Written instruction: Count the lines in the items below that contain the string "what", treating uppercase and lowercase as different, and reply with only that number.

-=-=-=-=-

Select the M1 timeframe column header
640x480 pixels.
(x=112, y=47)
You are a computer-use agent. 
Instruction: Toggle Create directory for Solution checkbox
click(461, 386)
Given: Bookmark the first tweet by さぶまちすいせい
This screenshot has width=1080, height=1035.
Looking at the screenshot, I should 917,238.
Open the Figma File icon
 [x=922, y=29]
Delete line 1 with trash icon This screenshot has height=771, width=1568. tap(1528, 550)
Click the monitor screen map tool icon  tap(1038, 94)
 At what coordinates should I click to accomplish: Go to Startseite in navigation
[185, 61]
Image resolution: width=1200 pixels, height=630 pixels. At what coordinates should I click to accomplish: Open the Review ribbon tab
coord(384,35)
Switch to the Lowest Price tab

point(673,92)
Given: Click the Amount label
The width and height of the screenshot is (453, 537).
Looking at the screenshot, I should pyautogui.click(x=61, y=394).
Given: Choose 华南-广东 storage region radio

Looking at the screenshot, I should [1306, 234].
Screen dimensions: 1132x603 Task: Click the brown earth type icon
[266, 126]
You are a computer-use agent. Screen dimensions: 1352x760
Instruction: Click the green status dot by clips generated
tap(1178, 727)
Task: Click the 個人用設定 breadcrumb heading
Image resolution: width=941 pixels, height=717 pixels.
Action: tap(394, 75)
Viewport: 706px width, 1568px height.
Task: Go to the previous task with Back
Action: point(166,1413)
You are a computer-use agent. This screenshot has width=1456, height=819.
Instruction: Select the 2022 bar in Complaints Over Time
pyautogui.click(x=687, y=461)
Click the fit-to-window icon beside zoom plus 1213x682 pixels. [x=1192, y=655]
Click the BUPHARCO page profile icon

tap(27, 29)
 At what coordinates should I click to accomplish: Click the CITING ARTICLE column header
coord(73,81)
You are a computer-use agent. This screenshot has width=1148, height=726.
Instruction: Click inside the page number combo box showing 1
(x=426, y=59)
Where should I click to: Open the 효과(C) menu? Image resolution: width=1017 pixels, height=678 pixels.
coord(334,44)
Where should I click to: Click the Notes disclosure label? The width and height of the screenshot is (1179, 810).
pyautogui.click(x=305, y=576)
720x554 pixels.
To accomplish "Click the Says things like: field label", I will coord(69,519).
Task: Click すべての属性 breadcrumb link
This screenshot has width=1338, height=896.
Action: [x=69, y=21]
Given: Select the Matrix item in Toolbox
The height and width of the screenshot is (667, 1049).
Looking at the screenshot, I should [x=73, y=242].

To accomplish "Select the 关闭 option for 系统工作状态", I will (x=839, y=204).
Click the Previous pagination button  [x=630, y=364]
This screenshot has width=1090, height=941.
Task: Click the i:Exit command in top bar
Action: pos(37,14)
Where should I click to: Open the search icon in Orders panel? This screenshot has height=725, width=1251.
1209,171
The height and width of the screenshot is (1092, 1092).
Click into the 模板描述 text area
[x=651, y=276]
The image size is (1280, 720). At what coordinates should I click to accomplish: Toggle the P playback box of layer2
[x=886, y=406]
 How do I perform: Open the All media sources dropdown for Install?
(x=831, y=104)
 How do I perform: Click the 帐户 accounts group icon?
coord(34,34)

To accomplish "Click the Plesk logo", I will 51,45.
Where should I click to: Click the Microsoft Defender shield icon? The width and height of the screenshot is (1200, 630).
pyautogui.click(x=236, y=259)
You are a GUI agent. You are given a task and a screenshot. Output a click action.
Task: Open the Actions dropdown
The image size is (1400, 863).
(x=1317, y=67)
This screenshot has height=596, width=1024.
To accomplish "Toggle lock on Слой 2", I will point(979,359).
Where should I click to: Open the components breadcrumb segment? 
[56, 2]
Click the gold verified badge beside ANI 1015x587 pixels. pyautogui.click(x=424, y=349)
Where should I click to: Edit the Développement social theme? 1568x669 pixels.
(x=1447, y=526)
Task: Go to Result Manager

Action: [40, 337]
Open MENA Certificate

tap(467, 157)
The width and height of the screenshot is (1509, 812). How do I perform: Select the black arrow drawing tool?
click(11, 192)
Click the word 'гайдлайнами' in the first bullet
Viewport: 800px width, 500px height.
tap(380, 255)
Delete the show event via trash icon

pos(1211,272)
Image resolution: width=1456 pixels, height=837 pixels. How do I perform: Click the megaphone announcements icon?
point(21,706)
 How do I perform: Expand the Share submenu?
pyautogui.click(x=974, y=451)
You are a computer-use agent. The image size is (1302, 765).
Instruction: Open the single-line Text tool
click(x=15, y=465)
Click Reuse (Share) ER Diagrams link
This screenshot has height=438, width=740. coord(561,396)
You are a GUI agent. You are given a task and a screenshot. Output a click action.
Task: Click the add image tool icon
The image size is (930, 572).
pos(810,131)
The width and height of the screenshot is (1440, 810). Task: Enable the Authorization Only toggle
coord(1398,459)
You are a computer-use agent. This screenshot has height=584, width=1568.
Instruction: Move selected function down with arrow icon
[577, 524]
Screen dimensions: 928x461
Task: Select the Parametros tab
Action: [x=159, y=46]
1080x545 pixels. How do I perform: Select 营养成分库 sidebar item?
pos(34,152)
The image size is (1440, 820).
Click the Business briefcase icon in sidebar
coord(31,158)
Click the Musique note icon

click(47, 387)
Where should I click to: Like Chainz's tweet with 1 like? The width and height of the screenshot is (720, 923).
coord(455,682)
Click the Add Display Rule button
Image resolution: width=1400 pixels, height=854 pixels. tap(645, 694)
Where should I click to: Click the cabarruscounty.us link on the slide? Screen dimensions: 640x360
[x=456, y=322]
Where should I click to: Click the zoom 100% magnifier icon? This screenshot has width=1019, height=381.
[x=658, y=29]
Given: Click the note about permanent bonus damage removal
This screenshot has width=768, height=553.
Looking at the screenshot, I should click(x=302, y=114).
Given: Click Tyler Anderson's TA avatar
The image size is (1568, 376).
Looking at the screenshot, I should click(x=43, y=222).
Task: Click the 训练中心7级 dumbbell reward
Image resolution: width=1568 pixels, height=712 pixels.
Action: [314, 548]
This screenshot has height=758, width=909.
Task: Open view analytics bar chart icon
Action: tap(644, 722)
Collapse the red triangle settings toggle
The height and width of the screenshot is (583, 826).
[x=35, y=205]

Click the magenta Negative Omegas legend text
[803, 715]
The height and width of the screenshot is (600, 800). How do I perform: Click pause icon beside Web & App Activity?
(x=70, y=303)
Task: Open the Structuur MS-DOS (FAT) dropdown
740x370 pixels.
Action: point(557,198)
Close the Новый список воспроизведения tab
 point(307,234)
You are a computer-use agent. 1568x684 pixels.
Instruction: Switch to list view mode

-=-=-=-=-

Worked answer: 4